**EXERCISE AIM**
Write out, word for word, everything from the line that contains "Identify the location" down to the last line of the data below, leaving out the pictures.
BEGIN SOURCE MATERIAL
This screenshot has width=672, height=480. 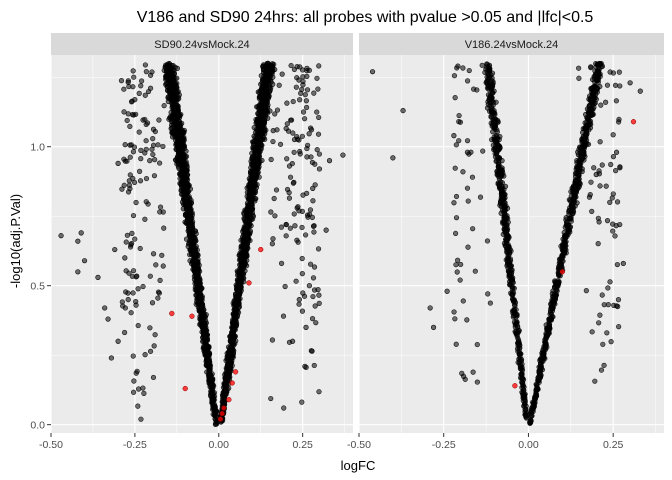 What do you see at coordinates (38, 287) in the screenshot?
I see `y-tick-label: 0.5` at bounding box center [38, 287].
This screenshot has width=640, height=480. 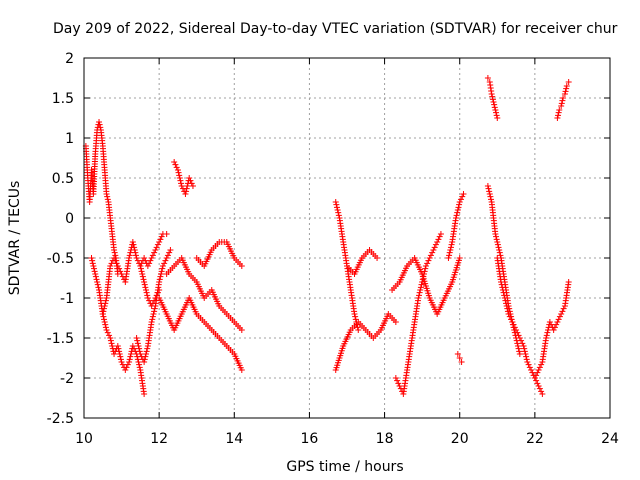 What do you see at coordinates (70, 139) in the screenshot?
I see `y-tick-label: 1` at bounding box center [70, 139].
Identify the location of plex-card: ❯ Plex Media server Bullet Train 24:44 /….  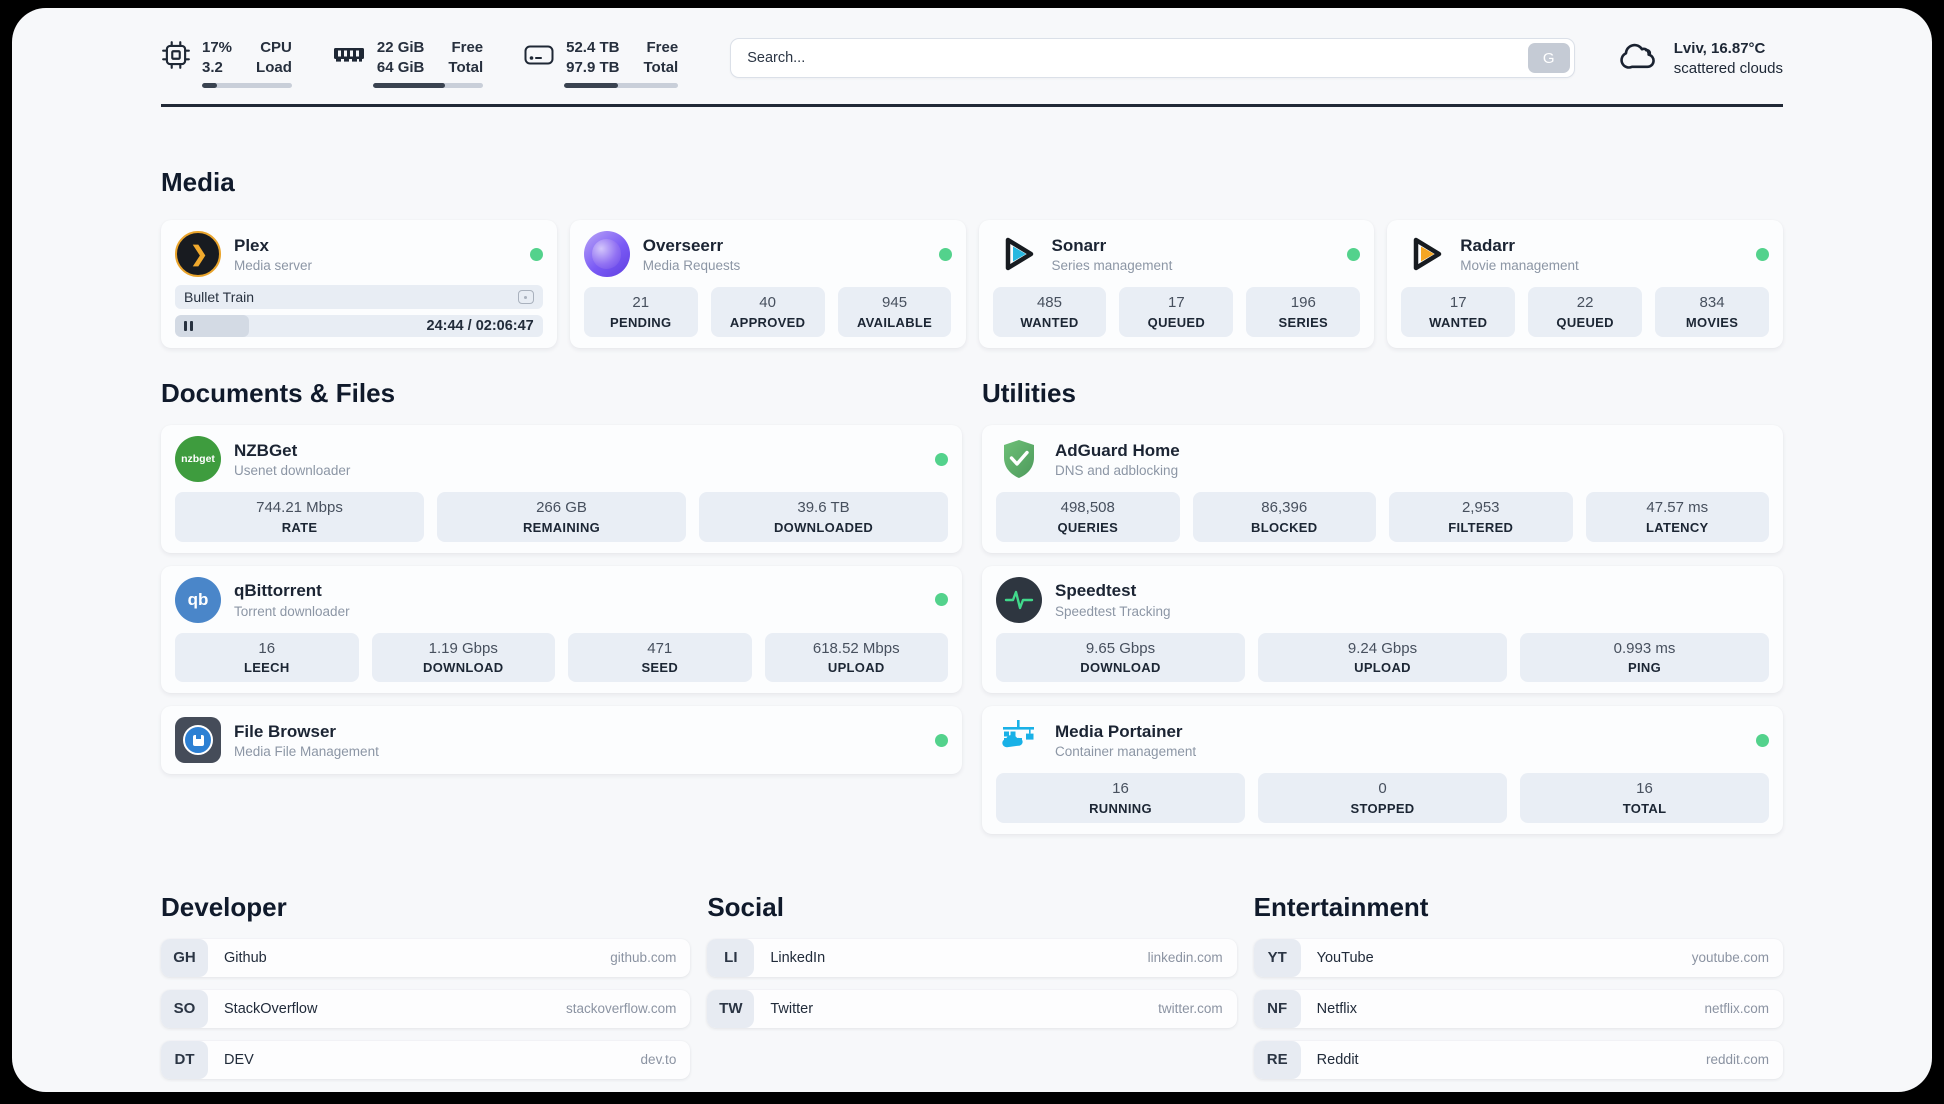
(359, 284).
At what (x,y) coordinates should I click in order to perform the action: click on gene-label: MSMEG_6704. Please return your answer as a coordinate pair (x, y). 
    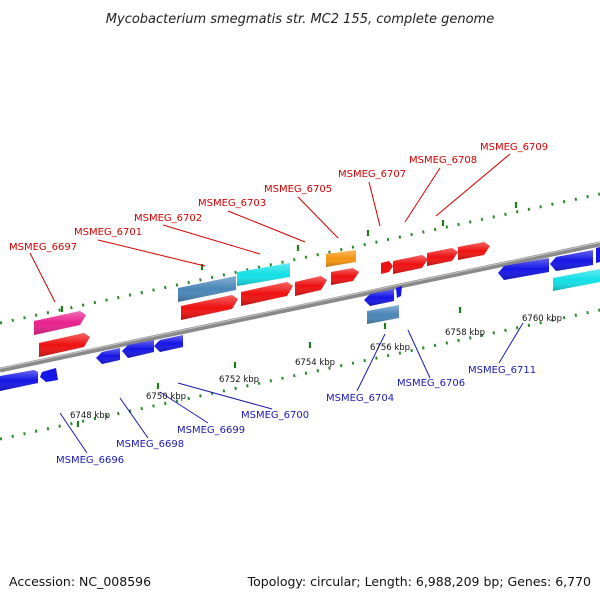
    Looking at the image, I should click on (360, 398).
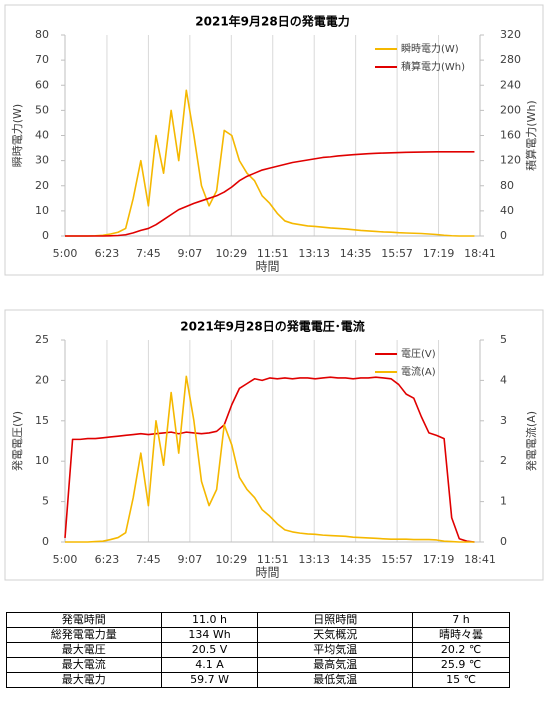  I want to click on table-value: 59.7 W, so click(210, 680).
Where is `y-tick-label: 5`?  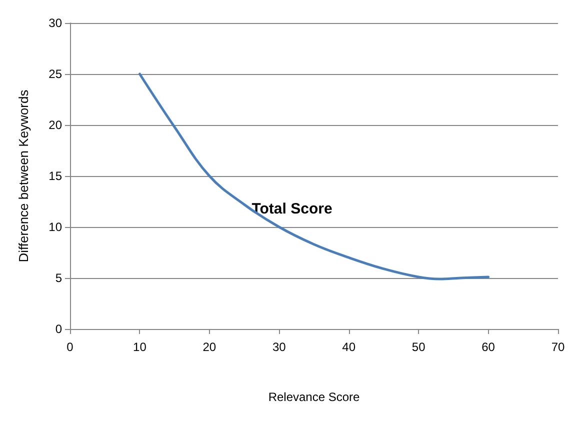
y-tick-label: 5 is located at coordinates (58, 278).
END SOURCE MATERIAL
**WRITTEN ANSWER**
Identify the location of plex-card: ❯ Plex Media server Bullet Train 24:44 /….  
(359, 284).
At what (x,y) coordinates should I click in order to perform the action: click on gene-label: MSMEG_6704. Please return your answer as a coordinate pair (x, y). 
    Looking at the image, I should click on (360, 398).
  I want to click on table-value: 59.7 W, so click(210, 680).
Where is `y-tick-label: 5`?  
y-tick-label: 5 is located at coordinates (58, 278).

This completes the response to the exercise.